Start of Extracted data

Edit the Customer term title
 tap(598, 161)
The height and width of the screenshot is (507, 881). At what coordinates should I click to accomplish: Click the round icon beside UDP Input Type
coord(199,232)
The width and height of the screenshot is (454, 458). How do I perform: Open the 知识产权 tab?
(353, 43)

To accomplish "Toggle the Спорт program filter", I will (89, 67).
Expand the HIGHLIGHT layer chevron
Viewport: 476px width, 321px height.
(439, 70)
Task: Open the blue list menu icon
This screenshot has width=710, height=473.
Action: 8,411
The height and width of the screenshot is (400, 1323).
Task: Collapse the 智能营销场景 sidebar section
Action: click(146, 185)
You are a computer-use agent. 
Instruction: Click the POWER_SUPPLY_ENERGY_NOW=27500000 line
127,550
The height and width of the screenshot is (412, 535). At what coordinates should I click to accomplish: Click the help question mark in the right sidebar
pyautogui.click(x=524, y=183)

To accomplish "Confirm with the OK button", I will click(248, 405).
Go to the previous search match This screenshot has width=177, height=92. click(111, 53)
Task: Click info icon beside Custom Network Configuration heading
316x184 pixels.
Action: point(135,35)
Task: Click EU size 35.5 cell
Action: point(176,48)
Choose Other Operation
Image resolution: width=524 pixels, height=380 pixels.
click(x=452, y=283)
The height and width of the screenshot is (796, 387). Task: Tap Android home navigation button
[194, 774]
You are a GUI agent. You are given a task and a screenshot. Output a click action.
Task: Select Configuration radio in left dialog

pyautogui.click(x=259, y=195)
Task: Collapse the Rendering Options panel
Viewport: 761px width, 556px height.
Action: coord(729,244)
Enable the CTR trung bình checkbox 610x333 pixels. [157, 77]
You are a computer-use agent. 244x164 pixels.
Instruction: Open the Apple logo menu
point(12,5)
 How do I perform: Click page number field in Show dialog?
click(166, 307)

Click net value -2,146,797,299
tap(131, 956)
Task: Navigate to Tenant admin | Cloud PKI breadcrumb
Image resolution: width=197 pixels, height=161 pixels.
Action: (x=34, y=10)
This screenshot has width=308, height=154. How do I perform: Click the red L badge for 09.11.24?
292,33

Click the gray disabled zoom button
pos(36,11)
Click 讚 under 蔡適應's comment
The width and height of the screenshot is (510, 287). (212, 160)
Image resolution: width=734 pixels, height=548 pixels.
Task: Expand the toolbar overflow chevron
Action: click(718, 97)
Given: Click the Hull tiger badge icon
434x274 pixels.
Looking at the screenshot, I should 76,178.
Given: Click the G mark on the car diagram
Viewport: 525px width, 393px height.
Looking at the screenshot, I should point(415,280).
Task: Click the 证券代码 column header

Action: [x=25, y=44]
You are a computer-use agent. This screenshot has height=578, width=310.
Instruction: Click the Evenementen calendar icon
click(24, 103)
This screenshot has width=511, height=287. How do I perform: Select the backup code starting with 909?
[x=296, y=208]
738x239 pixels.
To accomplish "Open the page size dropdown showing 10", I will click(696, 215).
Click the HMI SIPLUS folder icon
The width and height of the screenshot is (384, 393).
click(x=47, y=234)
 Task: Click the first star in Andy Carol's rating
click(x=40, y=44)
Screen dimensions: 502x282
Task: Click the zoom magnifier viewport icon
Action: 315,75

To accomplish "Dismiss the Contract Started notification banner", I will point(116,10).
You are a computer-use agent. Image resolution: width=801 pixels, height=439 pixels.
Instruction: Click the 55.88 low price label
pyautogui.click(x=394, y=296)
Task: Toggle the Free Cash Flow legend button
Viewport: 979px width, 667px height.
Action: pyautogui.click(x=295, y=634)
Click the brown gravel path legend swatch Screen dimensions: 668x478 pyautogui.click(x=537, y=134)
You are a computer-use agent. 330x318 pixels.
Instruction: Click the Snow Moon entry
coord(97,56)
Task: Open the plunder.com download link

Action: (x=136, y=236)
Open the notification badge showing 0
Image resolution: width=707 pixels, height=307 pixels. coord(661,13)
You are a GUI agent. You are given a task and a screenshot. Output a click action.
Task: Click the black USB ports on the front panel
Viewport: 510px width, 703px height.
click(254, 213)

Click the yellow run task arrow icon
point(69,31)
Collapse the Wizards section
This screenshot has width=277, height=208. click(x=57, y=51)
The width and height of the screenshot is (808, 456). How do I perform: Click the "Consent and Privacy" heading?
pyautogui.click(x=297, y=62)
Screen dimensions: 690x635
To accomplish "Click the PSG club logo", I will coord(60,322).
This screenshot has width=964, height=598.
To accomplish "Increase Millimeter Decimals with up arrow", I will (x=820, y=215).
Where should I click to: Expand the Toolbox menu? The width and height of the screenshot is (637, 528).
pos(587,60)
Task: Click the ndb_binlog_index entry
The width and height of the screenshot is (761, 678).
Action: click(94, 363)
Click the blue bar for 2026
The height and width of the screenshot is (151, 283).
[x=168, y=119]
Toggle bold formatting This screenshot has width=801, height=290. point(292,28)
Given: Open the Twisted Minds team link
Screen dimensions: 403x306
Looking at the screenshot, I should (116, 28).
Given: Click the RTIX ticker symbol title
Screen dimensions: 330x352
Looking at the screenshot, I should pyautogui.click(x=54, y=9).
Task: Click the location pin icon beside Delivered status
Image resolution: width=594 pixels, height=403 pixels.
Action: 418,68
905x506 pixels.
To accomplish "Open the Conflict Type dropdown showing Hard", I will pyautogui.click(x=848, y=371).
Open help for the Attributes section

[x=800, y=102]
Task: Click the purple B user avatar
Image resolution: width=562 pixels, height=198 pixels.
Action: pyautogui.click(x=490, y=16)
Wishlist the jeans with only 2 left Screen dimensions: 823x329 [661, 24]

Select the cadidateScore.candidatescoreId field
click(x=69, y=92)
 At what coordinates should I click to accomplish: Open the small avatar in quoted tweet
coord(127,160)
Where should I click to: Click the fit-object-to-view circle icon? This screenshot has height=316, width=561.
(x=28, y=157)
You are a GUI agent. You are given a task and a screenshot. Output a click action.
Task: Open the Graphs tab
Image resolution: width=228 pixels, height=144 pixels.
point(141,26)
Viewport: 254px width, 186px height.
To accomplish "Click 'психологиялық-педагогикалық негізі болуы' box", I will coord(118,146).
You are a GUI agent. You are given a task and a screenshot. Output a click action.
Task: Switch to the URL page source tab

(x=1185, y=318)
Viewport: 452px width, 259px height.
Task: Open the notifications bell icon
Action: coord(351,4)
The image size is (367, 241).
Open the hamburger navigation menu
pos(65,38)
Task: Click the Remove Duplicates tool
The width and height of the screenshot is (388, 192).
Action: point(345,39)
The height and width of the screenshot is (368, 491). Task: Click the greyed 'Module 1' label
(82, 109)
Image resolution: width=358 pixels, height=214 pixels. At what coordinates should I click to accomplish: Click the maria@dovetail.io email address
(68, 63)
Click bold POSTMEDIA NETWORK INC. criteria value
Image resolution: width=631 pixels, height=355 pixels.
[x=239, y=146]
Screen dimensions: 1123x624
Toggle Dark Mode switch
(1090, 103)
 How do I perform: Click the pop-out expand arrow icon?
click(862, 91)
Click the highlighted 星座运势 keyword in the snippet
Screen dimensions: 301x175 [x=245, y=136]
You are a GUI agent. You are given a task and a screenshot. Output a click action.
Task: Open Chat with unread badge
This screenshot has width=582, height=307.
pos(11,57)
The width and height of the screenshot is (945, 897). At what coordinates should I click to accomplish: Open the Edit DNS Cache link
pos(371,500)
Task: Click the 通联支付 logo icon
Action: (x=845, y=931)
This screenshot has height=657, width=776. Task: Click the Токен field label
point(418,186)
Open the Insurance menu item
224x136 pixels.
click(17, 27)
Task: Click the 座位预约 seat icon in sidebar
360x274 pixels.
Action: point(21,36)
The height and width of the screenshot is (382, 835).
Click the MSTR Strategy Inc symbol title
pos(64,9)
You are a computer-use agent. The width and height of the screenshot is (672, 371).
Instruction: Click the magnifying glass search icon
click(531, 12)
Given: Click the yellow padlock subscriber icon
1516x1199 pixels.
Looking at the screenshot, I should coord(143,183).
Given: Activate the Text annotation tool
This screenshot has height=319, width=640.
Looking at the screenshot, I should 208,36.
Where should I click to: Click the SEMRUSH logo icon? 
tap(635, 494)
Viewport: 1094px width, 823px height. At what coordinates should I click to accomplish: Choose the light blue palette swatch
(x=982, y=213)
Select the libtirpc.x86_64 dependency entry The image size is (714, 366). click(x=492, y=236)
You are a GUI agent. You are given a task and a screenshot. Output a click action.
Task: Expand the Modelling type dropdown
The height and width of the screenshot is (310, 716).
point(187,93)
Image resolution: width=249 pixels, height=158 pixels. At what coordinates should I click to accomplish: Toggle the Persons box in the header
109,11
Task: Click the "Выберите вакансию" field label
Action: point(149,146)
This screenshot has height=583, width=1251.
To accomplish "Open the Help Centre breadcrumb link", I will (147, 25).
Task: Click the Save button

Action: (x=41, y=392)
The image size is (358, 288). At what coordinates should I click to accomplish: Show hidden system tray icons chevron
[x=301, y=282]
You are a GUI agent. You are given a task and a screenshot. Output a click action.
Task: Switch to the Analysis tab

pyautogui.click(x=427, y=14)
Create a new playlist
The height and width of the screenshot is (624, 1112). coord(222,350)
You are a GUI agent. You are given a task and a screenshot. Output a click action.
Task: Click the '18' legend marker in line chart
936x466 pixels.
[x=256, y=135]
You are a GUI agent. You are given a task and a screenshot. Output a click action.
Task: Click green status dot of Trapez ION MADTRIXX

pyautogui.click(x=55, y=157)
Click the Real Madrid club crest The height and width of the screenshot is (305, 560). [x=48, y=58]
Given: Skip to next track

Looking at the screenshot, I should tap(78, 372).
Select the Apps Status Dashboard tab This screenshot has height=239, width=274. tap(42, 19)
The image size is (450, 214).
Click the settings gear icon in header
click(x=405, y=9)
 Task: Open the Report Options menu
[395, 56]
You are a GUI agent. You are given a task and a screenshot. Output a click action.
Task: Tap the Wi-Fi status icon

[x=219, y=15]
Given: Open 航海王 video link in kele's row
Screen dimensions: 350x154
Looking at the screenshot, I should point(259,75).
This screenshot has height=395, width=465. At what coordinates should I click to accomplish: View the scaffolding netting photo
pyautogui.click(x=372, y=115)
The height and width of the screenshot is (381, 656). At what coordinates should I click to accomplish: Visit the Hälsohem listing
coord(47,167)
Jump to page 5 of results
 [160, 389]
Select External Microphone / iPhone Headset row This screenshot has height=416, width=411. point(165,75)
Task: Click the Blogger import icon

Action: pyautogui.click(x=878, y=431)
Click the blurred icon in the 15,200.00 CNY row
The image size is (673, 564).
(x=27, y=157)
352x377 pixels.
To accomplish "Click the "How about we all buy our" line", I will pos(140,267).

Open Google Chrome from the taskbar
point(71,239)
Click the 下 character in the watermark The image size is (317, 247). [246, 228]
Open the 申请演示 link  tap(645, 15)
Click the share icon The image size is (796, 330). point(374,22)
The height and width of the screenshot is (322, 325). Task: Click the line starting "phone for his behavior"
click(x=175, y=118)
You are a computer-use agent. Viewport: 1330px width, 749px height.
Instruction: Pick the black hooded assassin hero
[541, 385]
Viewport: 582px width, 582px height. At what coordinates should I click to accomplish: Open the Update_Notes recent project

End of Extracted data

> [Your instructions]
Which lines of the records above hold the word "club"? Copy each of them.

> [Written solution]
To accomplish "Click the PSG club logo", I will coord(60,322).
Click the Real Madrid club crest The height and width of the screenshot is (305, 560). [x=48, y=58]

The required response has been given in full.